今日処理しなくても構わない書類までにも目を通した後、やることがなくなったニールは仕方なく、帰り支度を始めた。

 兵団の宿舎を出てから、厩舎で預かってもらっている愛馬の元へ足を運ぶ。

 クリスナは馬車を使い王宮へ、ニールは馬で通っていた。

 

 中庭を横切って、厩舎へ出ようと思っていた矢先に、話し声が聞こえてきた。聞くつもりはなかったのだが、「面談」「陛下」「王妃」という単語に思わず足を止めてしまった。


「面談は陛下と王妃がされていたそうだ」

「珍しいな」

「てっきりまた近衛兵団長が王妃と仲良くされるのかと思っていたよ」

「本当、陛下も何を考えていらっしゃるのか。臣下に王妃を寝取られるなど情けないではないか」

「どういう意味だ?」

「ひっ!近衛兵団長様!」


 ニールは気がつくとその者たちの背後に忍び寄り、腰に帯びている剣の柄に手を伸ばしていた。


「な、何でもございません。お許しを」


 話していたのは庭師の二人で、頭が地面につくほど遜って、詫びを入れる。

 怒りのまま切ってしまいたい衝動もあったが、戯言に過ぎなく、彼は自身の衝動を堪えた。


「口を慎むのだな。仕事に励め」


 できるだけ冷静にそう口にして、彼は踵を返す。


 彼らの言葉はおそらく、ごく一部であろう。

 けれども、己とタエのことがそのような話されるくらい疑惑は持たれているのだと、ニールは歯噛みする。

 父の言葉を思い出し、タエのことを思った。


(俺がこのまま独り身でいる限り、陛下も、タエも誤解されたままだ。俺のせいで、タエの王妃としての顔を傷つけてしまう)

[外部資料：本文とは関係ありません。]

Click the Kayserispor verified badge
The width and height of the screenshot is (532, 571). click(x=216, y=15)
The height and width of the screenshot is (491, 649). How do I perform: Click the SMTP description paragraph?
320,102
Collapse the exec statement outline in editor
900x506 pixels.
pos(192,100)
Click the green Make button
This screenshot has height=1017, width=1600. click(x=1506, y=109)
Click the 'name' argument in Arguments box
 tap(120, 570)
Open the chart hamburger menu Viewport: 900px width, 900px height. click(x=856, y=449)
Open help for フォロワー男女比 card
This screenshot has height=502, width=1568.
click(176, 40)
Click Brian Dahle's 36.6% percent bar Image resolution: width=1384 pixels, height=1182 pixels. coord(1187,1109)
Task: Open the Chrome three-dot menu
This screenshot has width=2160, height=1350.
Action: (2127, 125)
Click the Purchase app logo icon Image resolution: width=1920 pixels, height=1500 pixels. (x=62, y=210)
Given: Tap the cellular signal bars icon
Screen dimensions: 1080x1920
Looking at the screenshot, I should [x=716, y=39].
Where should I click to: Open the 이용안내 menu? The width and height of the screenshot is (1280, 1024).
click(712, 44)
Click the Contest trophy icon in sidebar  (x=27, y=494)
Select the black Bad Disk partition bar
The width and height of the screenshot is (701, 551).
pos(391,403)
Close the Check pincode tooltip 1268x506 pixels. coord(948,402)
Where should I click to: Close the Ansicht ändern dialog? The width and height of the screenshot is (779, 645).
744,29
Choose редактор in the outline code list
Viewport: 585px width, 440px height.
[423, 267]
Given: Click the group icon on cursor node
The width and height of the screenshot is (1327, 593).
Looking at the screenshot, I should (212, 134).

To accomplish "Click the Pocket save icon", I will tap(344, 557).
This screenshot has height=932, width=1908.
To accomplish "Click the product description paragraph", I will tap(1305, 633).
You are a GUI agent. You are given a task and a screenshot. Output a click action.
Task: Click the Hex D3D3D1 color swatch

 彼はこの三年、彼女が必死に王妃であろうと努力していたのを知っている。

 あんなに拒否していた笑顔も、王妃として公務の際は絶え間なく微笑んでおり、その心が心配になるくらいだった。

 彼は彼女を守りたかった。

 

「だが、それがおかしな噂を広めるか」


 ライベルがタエに対して心無い態度を取ることは既になく、寧ろ感謝しているように思えた。

 

(シズコ様のことを忘れはしないと思うが、タエが彼の癒しとなることもあるかもしれない。そうであれば、邪魔者が消えたほうがいい)


「王妃様」


 そんな呼び声が聞こえ、ニールは我に返る。

 声がした方向、頭上を見れば、三階のバルコニーにタエがいて、彼を見下ろしていた。


(王妃の間か。俺はいつの間にこんなところへ)

 

 舌打ちして、方向を変えようと思ったが、ふと彼女が己を見ていることが気になった。

 

 日が落ちており、ニールには彼女の表情が見えない。

 けれども、彼女が彼を見つめているのは確かであり、その表情を読み取ろうと食い入るように見つめ返す。

 唇が動く。


 ――ごめんなさい。


 そんな言葉が聞こえた気がした。

 

「王妃様」


 再度声が聞こえ、タエが視線を外す。

 ニールは溜まらずその場から逃げた。


(ごめんなさいとは、どういう意味だ?何を謝っているのだ。三年前に王妃の道を選らんだことか?そんなの、俺は求婚の答えすらもらっていないのに)


 ニールは再び中庭に戻り、長椅子に腰かける。


(……俺は本当は知っている。俺を見て少女のように頬を赤らめるタエ、時たますがる様に俺を見つめる彼女。……タエは俺を好きだ。だけど、彼女は王妃の道を選んだ)


 王妃の面を外している時の彼女は、三年たっても変わらなかった。

 

(面談の候補者を選んでいる時も、彼女の視線を感じたはずだ。わかってる。わかっていた。だけど、俺は補佐役クリスナ・マティスの子であり、近衛兵団長だ。そんな過ちは許されない)


 王家の一員として、ニールは自身の矜持を守る。

 

(タエは知っている。彼女も自身の役割を果たそうとしている。ごめんなさい、それは俺の言葉だ。俺は王の従兄弟として、近衛兵団長として、俺の役目を果たす)


 胸が断続的に切られるような痛みが走った。

 だが、彼は立ち上がり、帰宅するため、厩舎へ足を伸ばした。



「なんですって?」

 

 ニールが屋敷に戻り、両親に結婚の意志を伝えると、怒り狂ったのはレジーナだった。

 

「あなた、自分の言っていることわかってるの?」

「ええ。俺は、私は父上が勧めてくれた婚約者と結婚するつもりです」

「私は反対よ!」

「そうか、よく決心してくれたな」


 レジーナの言葉を無視して、クリスナは息子の肩を叩く。


「私は許さないわ。絶対に。あなたにはすでに愛する人がいるわ。それなのに、別の人と結婚するなんて、私は絶対に反対ですから」


ニールは思っても見ない母親の剣幕に気押される。


「レジーナ。ニール自身が決心したのだ。子供のように騒ぐではない」

「子供のように、ですって?あなたは、また不幸な女性を作るつもりなの?」

「兄上と、ニールは違う。もともとあれは、エリーザ様の勘違いだ」

「それでも、です!」


 二人の話から、ニールはようやく母の憤りが理解できた。


「母上。俺は違う。妻になる女性に対してそんな想いはさせない」

「そんなこと、私は信じられないわ。前王、オレガ様だって、エリーザに誤解させるつもりはなかったはずよ。しかも、オレガ様はちゃんとエリーザを愛していた。だけど、あなたは妻になる女性をちゃんと愛せるの?」

「それは……」

「レジーナ!」


 ニールを問い詰める妻に、珍しくクリスナが声を荒げ、彼女は動きを止める。けれども大きく息を吐くと、再び口を開いた。


「私は反対ですから。それだけは覚えておいてください」


 レジーナは二人に背を向け、クリスナの部屋から出て行った。